THE RECORDS:

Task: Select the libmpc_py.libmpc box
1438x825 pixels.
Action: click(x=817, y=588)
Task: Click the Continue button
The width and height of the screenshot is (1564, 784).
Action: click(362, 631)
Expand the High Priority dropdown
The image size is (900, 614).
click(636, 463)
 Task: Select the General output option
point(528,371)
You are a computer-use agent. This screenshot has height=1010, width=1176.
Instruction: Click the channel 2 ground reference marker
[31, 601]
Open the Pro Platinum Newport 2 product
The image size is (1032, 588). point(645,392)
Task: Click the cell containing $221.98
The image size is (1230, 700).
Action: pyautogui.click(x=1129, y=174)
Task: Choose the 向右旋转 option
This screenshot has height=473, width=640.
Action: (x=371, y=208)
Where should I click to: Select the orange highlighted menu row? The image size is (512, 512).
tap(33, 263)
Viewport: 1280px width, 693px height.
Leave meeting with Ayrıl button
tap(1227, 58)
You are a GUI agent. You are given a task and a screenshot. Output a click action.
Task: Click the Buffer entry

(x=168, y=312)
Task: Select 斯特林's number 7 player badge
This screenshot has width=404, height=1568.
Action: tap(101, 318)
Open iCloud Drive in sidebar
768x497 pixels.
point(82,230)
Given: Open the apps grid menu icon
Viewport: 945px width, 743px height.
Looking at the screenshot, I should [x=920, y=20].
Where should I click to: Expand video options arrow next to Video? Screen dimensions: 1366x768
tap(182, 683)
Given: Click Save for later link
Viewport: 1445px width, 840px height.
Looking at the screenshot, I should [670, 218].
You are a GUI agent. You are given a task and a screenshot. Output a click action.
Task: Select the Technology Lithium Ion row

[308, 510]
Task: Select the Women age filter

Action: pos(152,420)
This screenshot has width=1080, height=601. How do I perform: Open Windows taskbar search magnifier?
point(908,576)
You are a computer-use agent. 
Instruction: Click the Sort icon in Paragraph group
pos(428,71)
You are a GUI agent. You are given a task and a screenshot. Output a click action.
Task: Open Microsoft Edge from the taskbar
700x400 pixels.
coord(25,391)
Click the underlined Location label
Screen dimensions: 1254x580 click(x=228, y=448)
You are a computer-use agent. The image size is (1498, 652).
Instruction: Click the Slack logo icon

TASK TO COMPLETE: Wherever a line of the entries holds the string "computer", copy that line.

ANSWER SPACE:
You are a computer-use agent. This screenshot has height=1010, width=1176.
You are a computer-use agent. 
You are a computer-use agent. The image size is (1498, 652).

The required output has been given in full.